Busy times these were for Castle Brand, and they were about to become all the busier, as the factory entered that economic golden era for the whole Western World, the 1960s. “Things started to get very good in the 60s all right”, Michael agrees. “We even had a nightshift going at times in order to keep up the production. We got a contract from the government to make all the road signs for the country. The county councils all had to come to Nenagh for their road signs, for the motorways and everything; we made thousands of signs.

“In 1963 the government brought in the speed limit rule and we got the contract to supply the country’s speed limit signs too. There were seventy-five thousand of them required in all, and we had three months to produce them!
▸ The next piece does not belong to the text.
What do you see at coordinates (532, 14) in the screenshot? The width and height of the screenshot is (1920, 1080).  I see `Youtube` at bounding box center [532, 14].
We had to work day and night on top of our ordinary work schedule, but did manage to get the job finished on time”.

By that stage Michael had climbed even higher into the echelons of authority in the factory and wound up in charge of both the sheet metal and road sign department, with a crew of more than one hundred employees working under him at one stage. Although he was unable to offer any humorous tales about life on the factory floor, Michael does recall the experience with an overall fondness. “There was always a jovial crowd working there”, he concedes. “We’d always have an oul sing-song going to help us through the day!”

But all good things must come to an end and after the economic dark era of the 70s Castle Brand’s days were numbered. The disastrous liquidation of 1984, still a painful memory for so many Nenagh folk twenty years later, resulted in Michael taking early retirement, having served the company for forty-seven loyal years. “It was a very sad time”, he reflects. “And I hear rumours now that it will close again for good some time soon. That will be just as sad if it happens. And to think that the capital required to set up that factory was just £20,000! You would need countless millions now. How the times have changed”.

With three years to go to his retirement Michael was offered a management job with Aer Lingus in light of the first class welding and repair work he had carried out on aeroplanes as a temporary worker with SRS (Shannon Repair Services). He declined, citing a desire to remain in his hometown of Nenagh as the reason. With hindsight it proved to have been wise choice, as Aer Lingus belonged to the same pension group as Castle Brand...

Michael joined the hordes of workers as they streamed out the factory gates with the permission of the six o’clock siren for the last time on May 25th 1984, almost exactly twenty years to the day. He now lives with his wife in Brooklands.

















Michael Quigley



















Departure of trainees to Wolverhampton, July 1934: Back row (l-r): Ned Cooney, Tommy Kevin, Martin Morrissey, ?. Woodhouse, unknown, Joe Ryan. Front row: unknown, Seamie Cahalan, Rogie Nolan, John McGuire.